Pour qui pense aux liens unissant, dans l’Histoire, le pouvoir politique et la traduction, un personnage vient fréquemment à l’esprit : celui du « truchement ». Si l’étymologie du mot, « drogman » (désignant les traducteurs-interprètes qui travaillaient pour la Sublime Porte à Constantinople), atteste bien son origine levantine, l’image du mauvais traducteur, tant raillée par Molière dans ses pièces, est pourtant loin d’être une fable. En effet, ces truchements falsifiaient souvent les contenus qu’ils avaient à traduire afin de ne pas déplaire au Sultan (ils pouvaient le payer de leur vie). Si les traducteurs ont souvent été proches du pouvoir politique, les enjeux de la traduction s’amplifièrent à l’ère moderne avec des moyens de communication accrus, et ses liens avec le pouvoir et l’Histoire s’en trouvèrent renforcés : le cas célèbre de la Dépêche d’Ems (1870) est là pour révéler qu’un problème mineur de traduction peut parfois déboucher sur une guerre.
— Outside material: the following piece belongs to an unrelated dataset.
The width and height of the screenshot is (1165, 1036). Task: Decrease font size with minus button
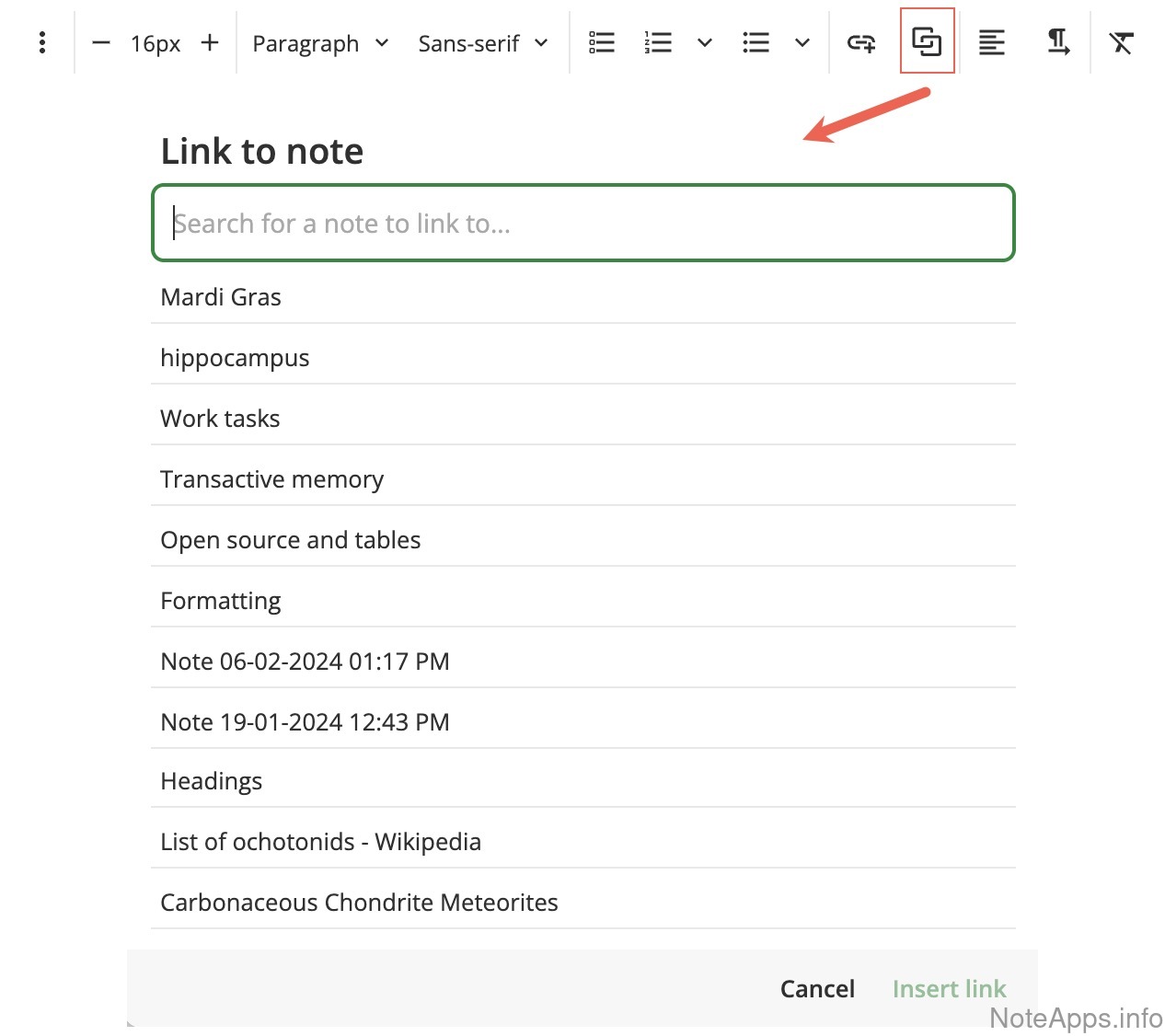pyautogui.click(x=101, y=42)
Même si elle a été souvent considérée comme une activité marginale, à la visibilité réduite, ou peut-être justement grâce à ce fait même, la traduction — et ses acteurs — est bel et bien un instrument de soft power redoutable, dont l’impact historique et idéologique n’est plus à sous-estimer.

For those who reflect on the entanglement of political power and translation in history, a character frequently comes to mind: the truchement or ‘go-between’. While the etymology of the word, 'drogman' (referring to translators-interpreters who worked for the Sublime Porte in Constantinople) confirms its Levantine origin, the image of the bad translator, often mocked by Molière in his plays, is far from being a fable. In fact, they often falsified the content they had to translate to avoid displeasing the Sultan (which could cost them their lives). While translators have often been close to political power in History, the stakes of translation intensified in the modern era with increased media of communication: the famous case of the Ems Dispatch (1870) shows that a minor translation issue can sometimes lead to war. Even if it has often been considered a marginal activity, with limited visibility, or perhaps precisely because of that, translation - and its actors – is a formidable tool of soft power, whose historical and ideological impact should not be underestimated anymore.